GUY WALKS INTO A BAR LOOKING TO BUY A GUN. Buyer approaches seller, a Federal Firearm Licensee (FFL), to purchase a firearm. Before Seller may legally accept payment, and transfer title to Buyer, he must conduct a government-ordered background check to ensure Buyer is eligible to own a gun. Buyer must complete ATF Form 4473, and submit to a background check using NICS.

THE NATIONAL CRIMINAL BACKGROUND CHECK SYSTEM, OR NICS, IS A NATIONAL DATABASE ESTABLISHED AND MAINTAINED BY THE F.B.I. Launched in 1998, and mandated by the Brady Handgun Prevention Act (Brady Act) of 1993, NICS established a quick, reliable, and uniform background check on prospective gun purchasers.

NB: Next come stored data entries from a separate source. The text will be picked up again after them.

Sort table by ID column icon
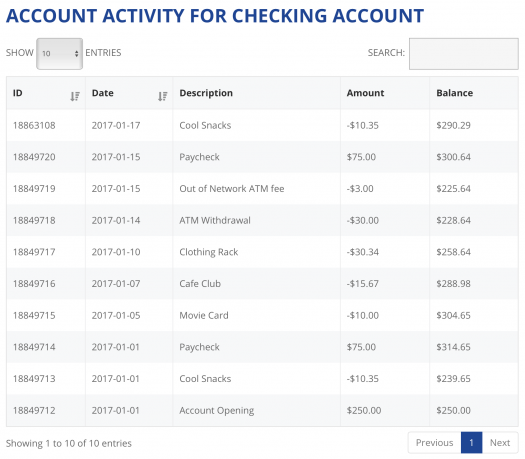525x459 pixels. point(75,96)
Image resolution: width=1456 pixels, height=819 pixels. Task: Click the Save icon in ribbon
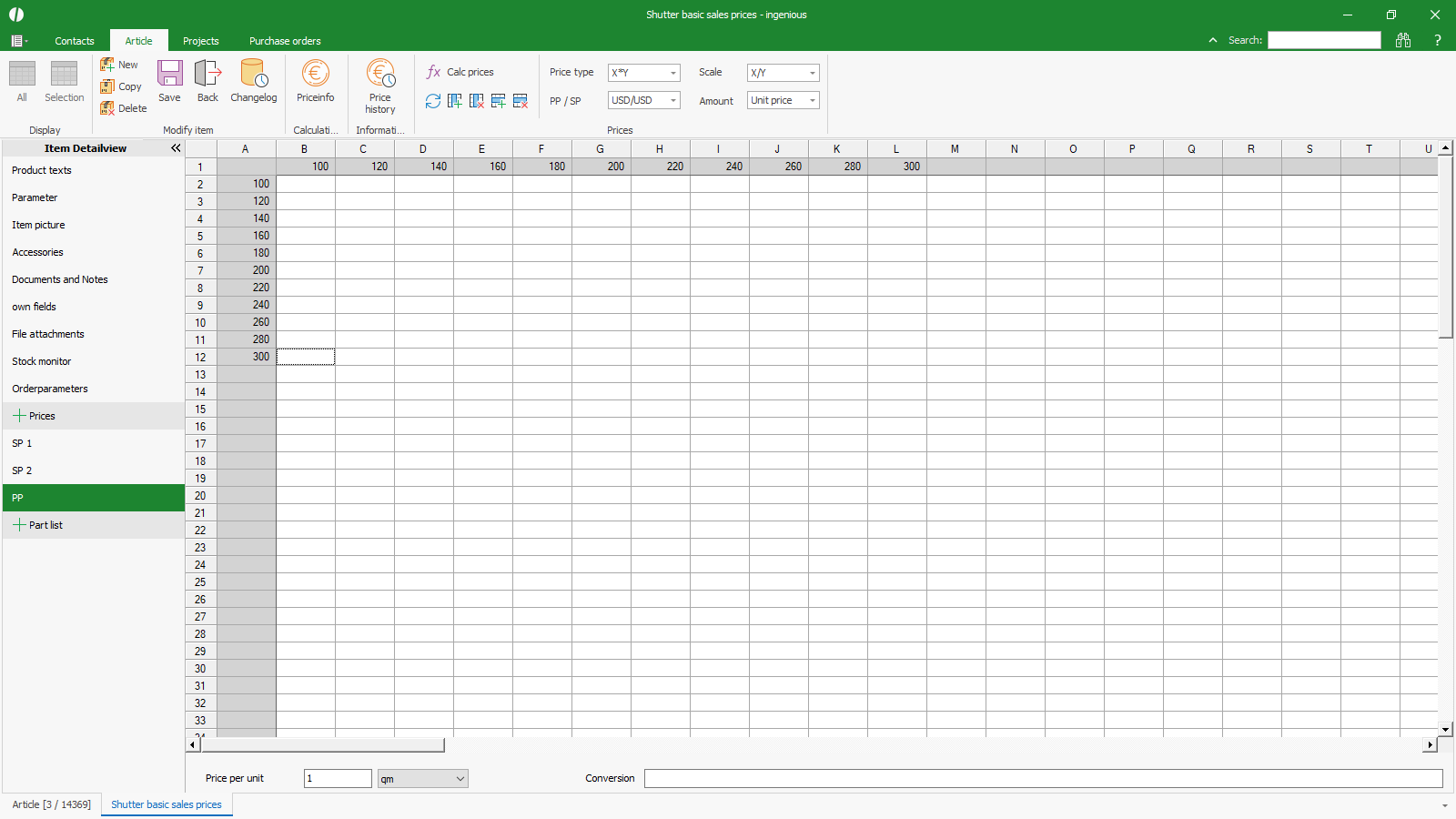[169, 80]
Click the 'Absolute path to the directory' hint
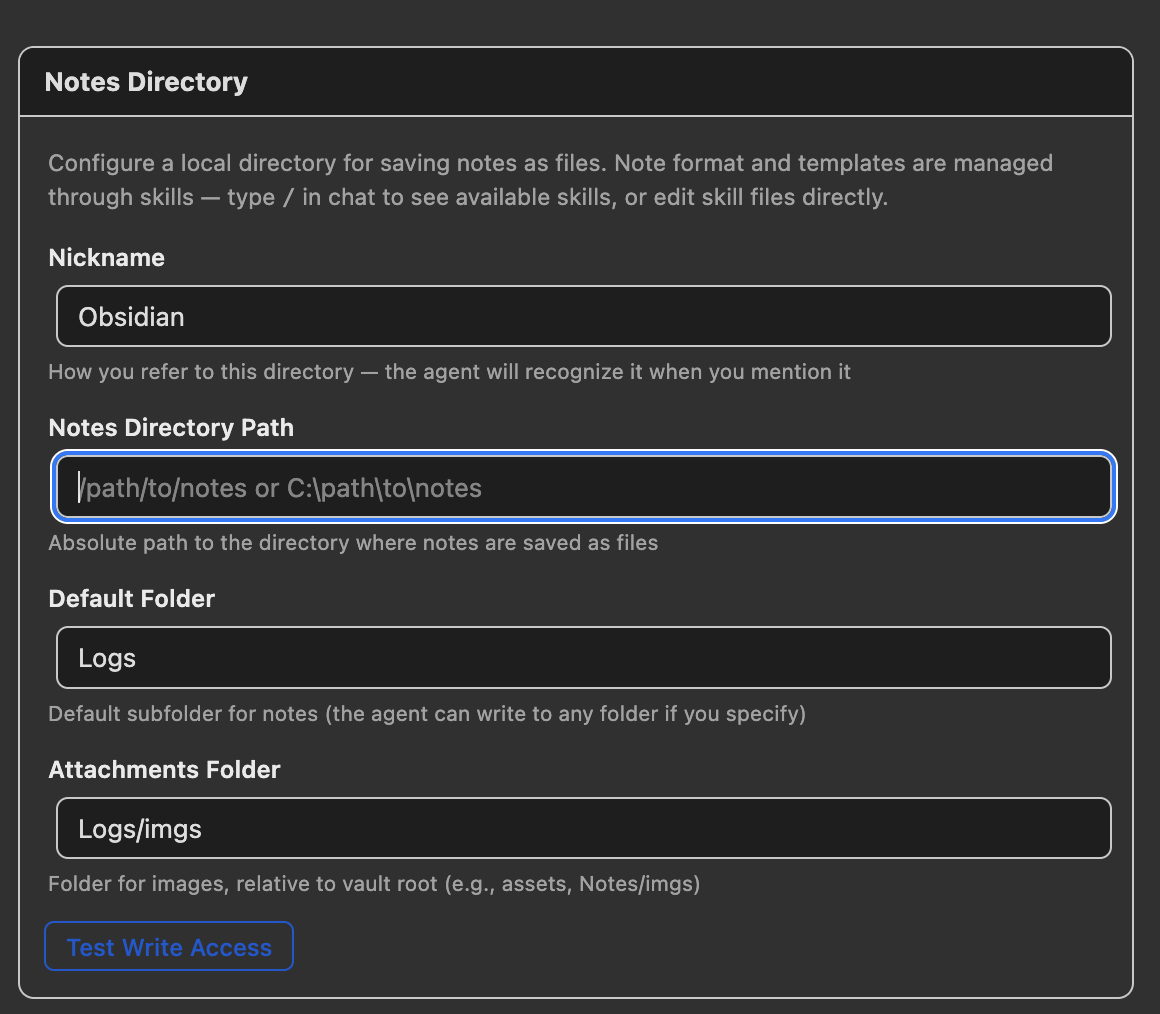 click(x=353, y=543)
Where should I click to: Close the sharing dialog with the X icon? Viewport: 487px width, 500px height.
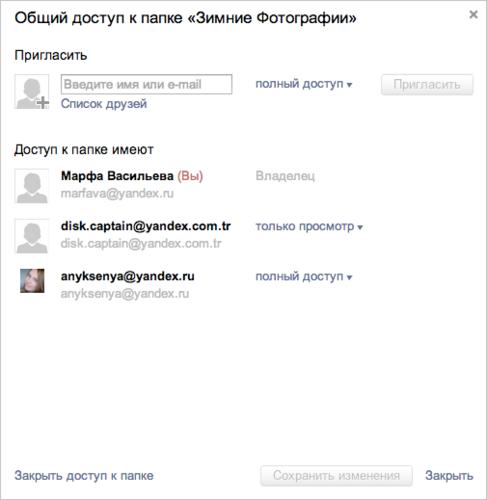point(473,15)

NATIONAL ONLINE BACKGROUND CHECK SYSTEMS. Before selling a firearm, licensed retailers must contact NICS online or by phone to initiate a background check. Once submitted, NICS personnel use the data gathered on ATF Form 4473 to conduct a background check on Buyer to ensure they do not have a disqualifying entry in the database.

POSSIBLE RESULTS OF NATIONAL BACKGROUND CHECKS. NICS will provide Seller with one of three responses after conducting an initial search: “Proceed,” “Delayed,” or “Denied.” “Proceed” allows the firearm transfer: “Denied” prohibits sale, and if “Delayed” more than 3 days, Seller may legally transfer the firearm to Buyer, provided doing so doesn’t violate state law.

BACKGROUND CHECK CLEARANCES AND DENIALS. The overwhelming majority of firearm background checks take just minutes to clear. From 2008 to 2014, the F.B.I. processed more than 51 million NICS transactions; only 556,496, or about 1 percent, were denied. Denials usually occur when Buyer is subject to state or federal firearm bans. Felony convictions are the most common reason by NICS denial.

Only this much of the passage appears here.